Question

Simplify the following: $\left| \sqrt{7-4\sqrt{3}} \right|$

Answer 1

Hint: Simplification of the above expression will be done if we can make the expression written inside the square root as a perfect square then that square in power and square root will be cancelled out and it will be easier to solve this expression. To do that, we can write 7 in $\left| \sqrt{7-4\sqrt{3}} \right|$ as $4+3$. After that the expression written inside the square root will like: $\left| \sqrt{4+3-4\sqrt{3}} \right|$. Now, we can write 4 as ${{2}^{2}}$ and 3 as ${{\left( \sqrt{3} \right)}^{2}}$ by doing that, the expression written inside the square root will become in the form of: ${{a}^{2}}+{{b}^{2}}-2ab$ which is the algebraic identity for ${{\left( a-b \right)}^{2}}$.

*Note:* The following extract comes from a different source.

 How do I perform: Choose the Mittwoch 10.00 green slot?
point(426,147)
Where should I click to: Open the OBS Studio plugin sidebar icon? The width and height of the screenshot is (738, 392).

Complete step by step answer:
The expression given in the above problem which we have to simplify is as follows:
$\left| \sqrt{7-4\sqrt{3}} \right|$
Now, to simplify the above expression, we are trying to make the expression written inside the square root as the perfect square. For that, we are going to write 7 as $4+3$ in the above expression and we get,
$\left| \sqrt{4+3-4\sqrt{3}} \right|$
Now, we can write 4 as ${{2}^{2}}$ and 3 as ${{\left( \sqrt{3} \right)}^{2}}$ in the above expression and we get,
$\left| \sqrt{{{2}^{2}}+{{\left( \sqrt{3} \right)}^{2}}-4\sqrt{3}} \right|$
The expression written inside the square root can become a perfect square if we write $4\sqrt{3}$ as $2.2.\sqrt{3}$. Writing this change in the above expression and we get,
$\left| \sqrt{{{2}^{2}}+{{\left( \sqrt{3} \right)}^{2}}-2.2.\sqrt{3}} \right|$
If you look carefully then the expression written in the above is in the form of:
${{a}^{2}}+{{b}^{2}}-2ab$
And the values of $a\And b$ are:
$\begin{align}
  & a=2; \\
 & b=\sqrt{3} \\
\end{align}$
And there is an algebraic identity we know that:
${{a}^{2}}+{{b}^{2}}-2ab={{\left( a-b \right)}^{2}}$
Now, substituting the values of $a\And b$ in the above equation we get,
${{2}^{2}}+{{\left( \sqrt{3} \right)}^{2}}-2.2.\sqrt{3}={{\left( 2-\sqrt{3} \right)}^{2}}$
Using this relation in the given expression we get,
$\left| \sqrt{{{\left( 2-\sqrt{3} \right)}^{2}}} \right|$
We can write the square root as the power of $\dfrac{1}{2}$ in the above expression and we get,
$\left| {{\left( {{\left( 2-\sqrt{3} \right)}^{2}} \right)}^{\dfrac{1}{2}}} \right|$
In the above expression, 2 written in the exponent will be cancelled out from the numerator and the denominator and we get,
$\begin{align}
  & \left| {{\left( {{\left( 2-\sqrt{3} \right)}^{1}} \right)}^{\dfrac{1}{1}}} \right| \\
 & =\left| 2-\sqrt{3} \right| \\
\end{align}$

From the above solution, we have got the simplification of the given expression as $2-\sqrt{3}$.

Note: You might be thinking why we have stopped till $2-\sqrt{3}$ because sometimes in the exam, there are options in which you can see the answer to $2-\sqrt{3}$. There is no wrong if you further solve the problem by putting the value of $\sqrt{3}=1.732$.